Desse modo, o poder público institucional, que já fora enfraquecido pelas denúncias de corrupção, passava a ser objeto de uma crítica que não visava apenas aos políticos, mas à própria compreensão do que é público. Isto é, as críticas ao sistema da política nacional, iniciadas em 2013, se autorizaram a focar não apenas nos políticos (a parte contingente), mas tiveram como alvo as regras básicas que constituem a própria esfera pública como fiadora institucional da distinção entre o público e o privado.

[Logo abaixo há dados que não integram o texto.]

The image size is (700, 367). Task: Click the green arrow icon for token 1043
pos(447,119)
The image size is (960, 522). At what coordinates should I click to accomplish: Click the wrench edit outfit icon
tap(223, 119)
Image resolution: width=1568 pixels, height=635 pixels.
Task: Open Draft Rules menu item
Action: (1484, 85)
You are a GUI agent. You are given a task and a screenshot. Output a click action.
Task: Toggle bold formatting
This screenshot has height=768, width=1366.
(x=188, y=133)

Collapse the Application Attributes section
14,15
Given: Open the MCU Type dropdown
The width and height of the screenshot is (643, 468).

É nessa perspectiva que a criação de uma falsa simetria entre as pautas identitárias (associadas ao PT) e as posições religiosas foi uma estratégia política não apenas para mudar o quadro político (retirar o PT do poder), mas para minar o caráter público das instituições. Isso porque se, por um lado, as pautas identitárias mostravam a necessidade de a política incluir existências que foram historicamente e socialmente vulnerabilizadas (também em decorrência de posicionamentos morais), para ampliar a representação no poder público e fortalecer as instituições; por outro, as pautas religiosas, especialmente evangélicas, borram as fronteiras do público e do privado em benefício próprio, no sentido de fazer imperar, no âmbito do poder público, a sua verdade religiosa que exclui do mesmo espectro público as existências que não são o seu espelho. Ou seja, se as pautas identitárias fortalecem não apenas a esfera pública, mas o próprio poder público por incluir mais existências, as pautas religiosas, por outro lado, restringem o poder público ao que está adscrito ao campo do privado porque subordina a legitimidade do direito de cada indivíduo ao seu credo moral, que deve estar acima de todos.

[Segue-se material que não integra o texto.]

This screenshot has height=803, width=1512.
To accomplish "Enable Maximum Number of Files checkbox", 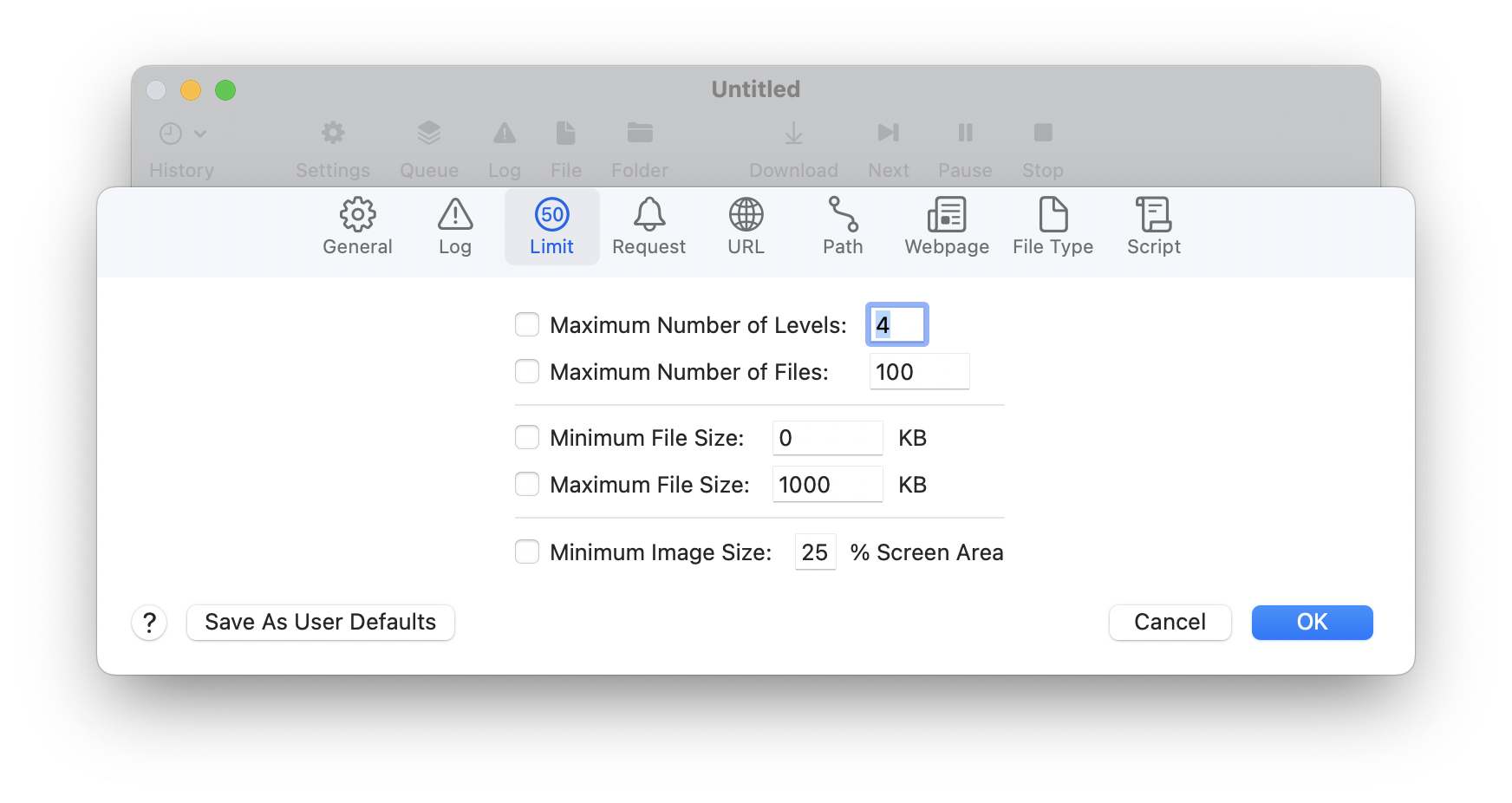I will coord(527,372).
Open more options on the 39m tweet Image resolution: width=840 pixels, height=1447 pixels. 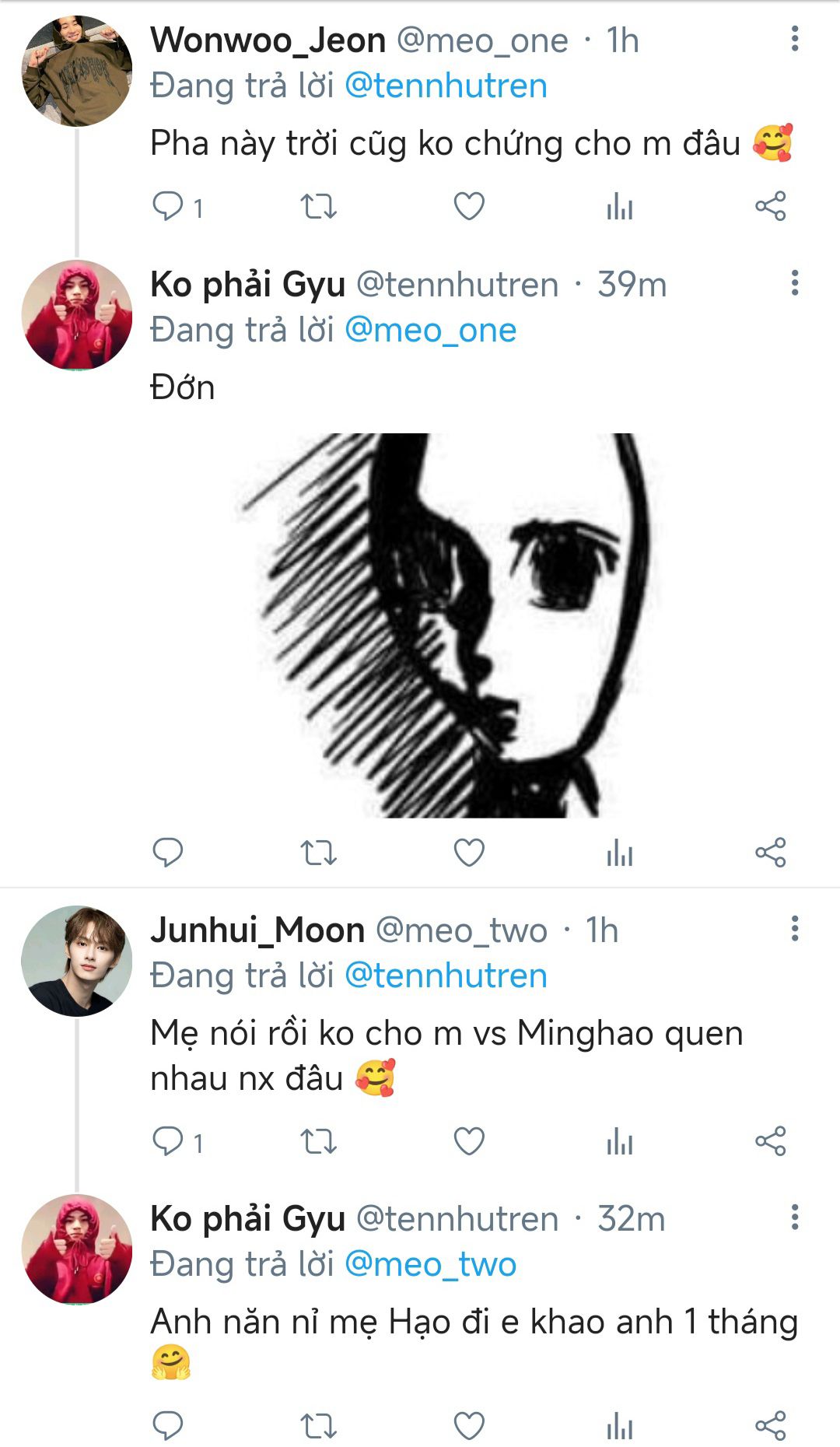794,283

É nesse sentido preciso que o governo de Bolsonaro se constitui numa ameaça à democracia, porque introduz, na esfera pública e no próprio poder público, princípios morais privados que não apenas reforçam assimetrias historicamente construídas, e que enfraquecem a própria natureza da coisa pública (como, por exemplo, a falta de participação de mulheres na política), como retiram o que deveria ser o alicerce de qualquer pacto constitucional: a possibilidade de todos os indivíduos, com as suas diversas identidades, se reconhecerem no texto constitucional apenas com o qual podemos formar democraticamente um povo.
ÉRICO ANDRADE, filósofo e psicanalista. Professor de Filosofia da UFPE.